■ **Exercise goal**
From the first line to the last, copy the listing exactly and omit the images.

■ **Source information**
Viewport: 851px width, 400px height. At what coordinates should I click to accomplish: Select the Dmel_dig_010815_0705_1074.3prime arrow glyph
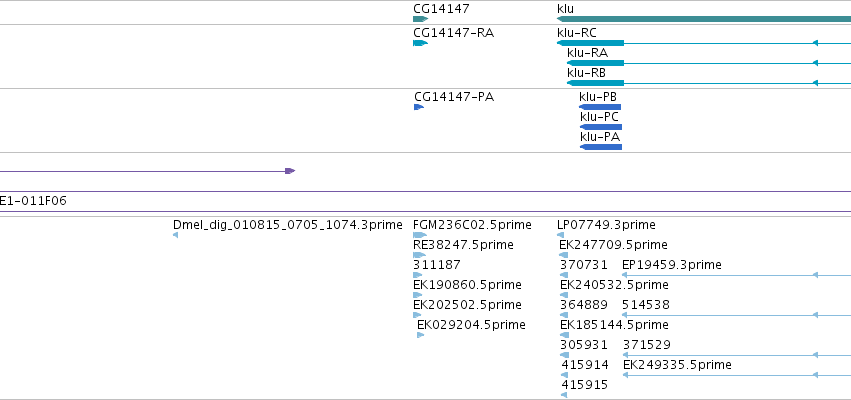coord(175,235)
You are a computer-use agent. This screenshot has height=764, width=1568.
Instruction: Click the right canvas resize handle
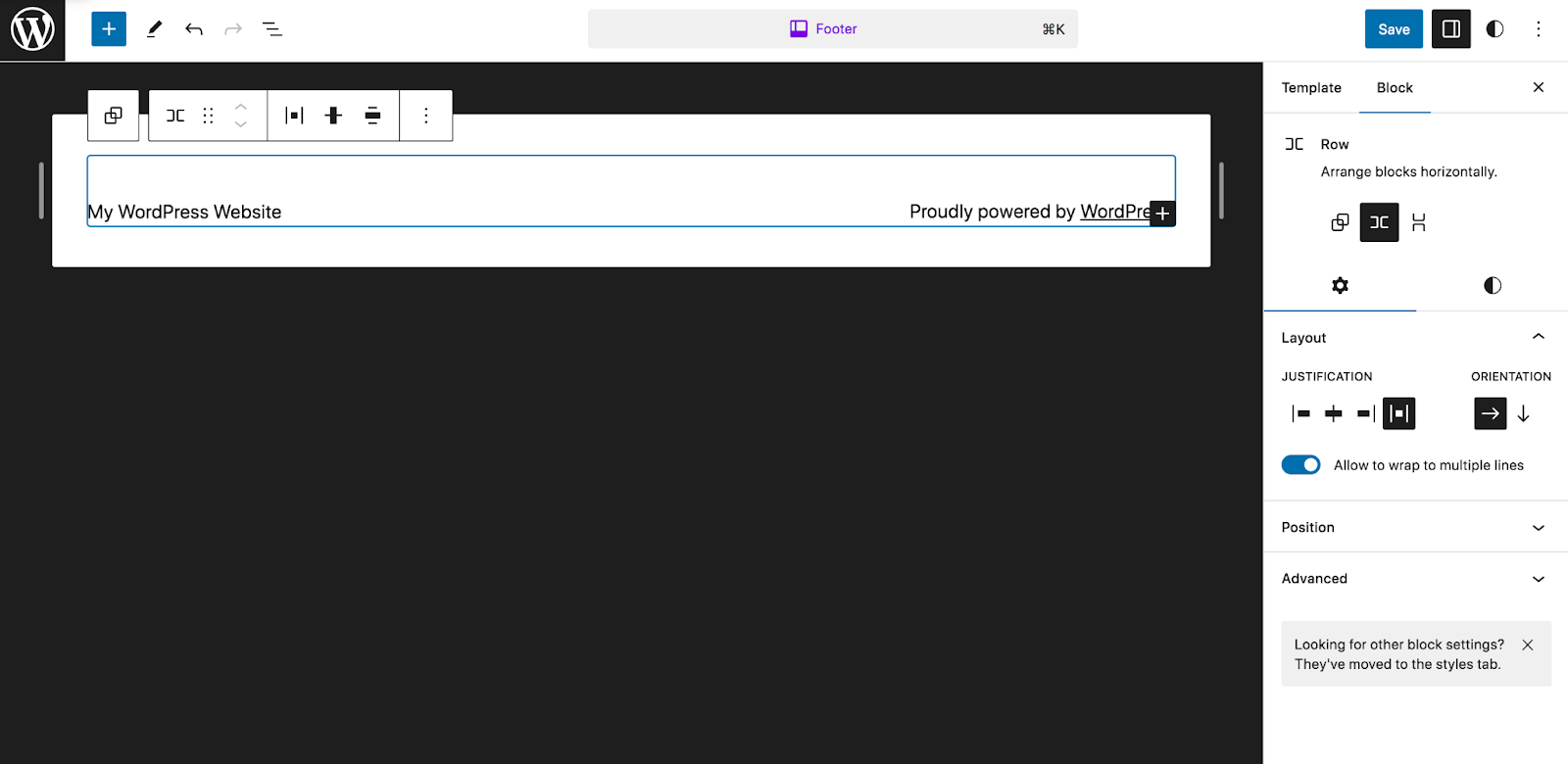pos(1221,190)
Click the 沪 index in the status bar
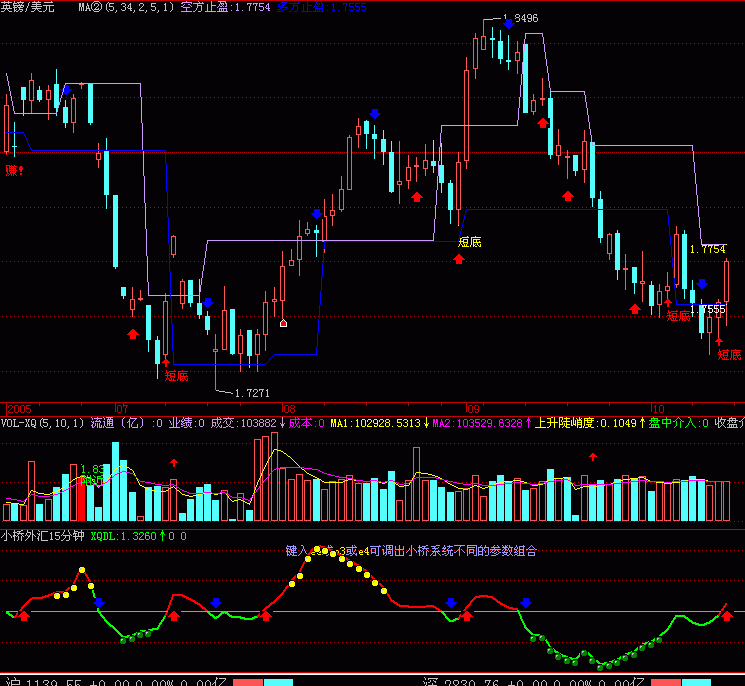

■ **Answer space**
Viewport: 851px width, 400px height. At what coordinates should I click to accomplish: Select the Dmel_dig_010815_0705_1074.3prime arrow glyph
coord(175,235)
You are a computer-use agent. This screenshot has height=764, width=1568.
Instruction: Click the right canvas resize handle
pos(1221,190)
Click the 沪 index in the status bar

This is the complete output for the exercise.